**Input for this task**:
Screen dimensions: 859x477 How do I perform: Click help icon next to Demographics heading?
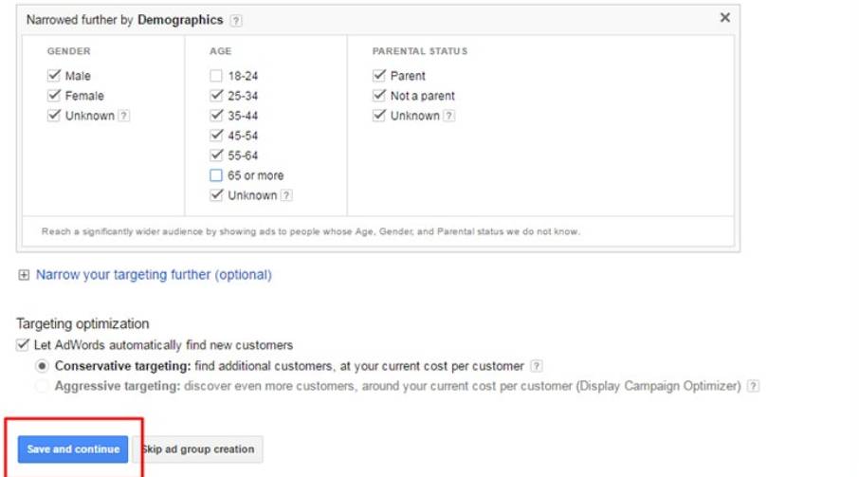click(x=236, y=20)
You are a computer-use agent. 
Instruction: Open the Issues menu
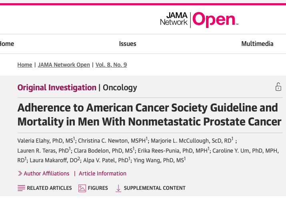(x=128, y=44)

**Work to complete**: Once the pictures are set aside, please reproduce the remaining material word for word.

**Answer space**:
Screen dimensions: 859x477 How do I perform: Click help icon next to Demographics heading?
click(x=236, y=20)
You are a computer-use agent. 
Instruction: Open the Issues menu
(x=128, y=44)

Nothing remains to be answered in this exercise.